13. If you click the request ID, then the Request Details page is displayed.
14. To view details of the approval, on the Request Details page, click the Request History tab.

3.9.2.2 Approver's Role in Request-Based Provisioning

The following are steps performed by the approver in a request-based provisioning operation:

The following are steps that the approver can perform:

1. Log in to the Administrative and User Console.
2. On the Welcome page, click Self-Service in the upper-right corner of the page.
3. On the Welcome to Identity Manager Self Service page, click the Tasks tab.
4. On the Approvals tab, in the first section, you can specify a search criterion for request task that is assigned to you.
5. From the search results table, select the row containing the request you want to approve, and then click Approve Task.

   A message confirming that the task was approved is displayed.

3.10 Switching Between Request-Based Provisioning and Direct Provisioning

If you have configured the connector for request-based provisioning, you can always switch to direct provisioning.
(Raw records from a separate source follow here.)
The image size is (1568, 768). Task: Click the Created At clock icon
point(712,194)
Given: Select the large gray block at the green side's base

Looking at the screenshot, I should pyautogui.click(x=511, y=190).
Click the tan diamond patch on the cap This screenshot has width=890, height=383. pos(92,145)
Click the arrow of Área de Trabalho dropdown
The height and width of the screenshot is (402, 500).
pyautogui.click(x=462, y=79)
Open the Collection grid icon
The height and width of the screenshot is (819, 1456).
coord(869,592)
Similarly, you can always switch back to request-based provisioning any time. This section discusses the following topics:

• Switching From Request-Based Provisioning to Direct Provisioning

• Switching From Direct Provisioning to Request-Based Provisioning

3.10.1 Switching From Request-Based Provisioning to Direct Provisioning

If you want to switch from request-based provisioning to direct provisioning, then:

1. Log in to the Design Console.

2. Disable the Auto Save Form feature as follows:

   1. Expand Process Management, and then double-click Process Definition.

   2. Search for and open the Lotus User process definition.
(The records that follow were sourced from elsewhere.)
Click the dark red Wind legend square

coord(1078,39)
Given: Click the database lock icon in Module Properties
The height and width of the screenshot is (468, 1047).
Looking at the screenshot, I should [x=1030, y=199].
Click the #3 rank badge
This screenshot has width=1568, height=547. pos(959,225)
   3. Deselect the Auto Save Form check box.

   4. Click the Save icon.

3. If the Self Request Allowed feature is enabled, then:

   1. Expand Resource Management, and then double-click Resource Objects.

   2. Search for and open the Lotus User resource object.

   3. Deselect the Self Request Allowed check box.

   4. Click the Save icon.

3.10.2 Switching From Direct Provisioning to Request-Based Provisioning

If you want to switch from direct provisioning back to request-based provisioning, then:

1. Log in to the Design Console.

2. Enable the Auto Save Form feature as follows:

   1. Expand Process Management, and then double-click Process Definition.

   2. Search for and open the Lotus User process definition.

   3. Select the Auto Save Form check box.

   4. Click the Save icon.

3. If you want to enable end users to raise requests for themselves, then:

   1. Expand Resource Management, and then double-click Resource Objects.

   2. Search for and open the Lotus User resource object.

   3. Select the Self Request Allowed check box.

   4. Click the Save icon.

3.11 Guidelines for Performing Reconciliation

Apply the following guidelines while performing reconciliation.

Oracle Identity Manager does not fetch values for the following fields from the target system during reconciliation:

• Certifier ID File Path

• Certifier Password

• IDFile Name

• Mail Replica Servers

• Organization Unit

• Recertify

• MoveCertifier

When an account is created in Oracle Identity Manager through reconciliation of a new record from the target system, you must manually set values for these fields.

3.12 Uninstalling the Connector

If you want to uninstall the connector for any reason, see Uninstalling Connectors in Oracle Fusion Middleware Administering Oracle Identity Manager.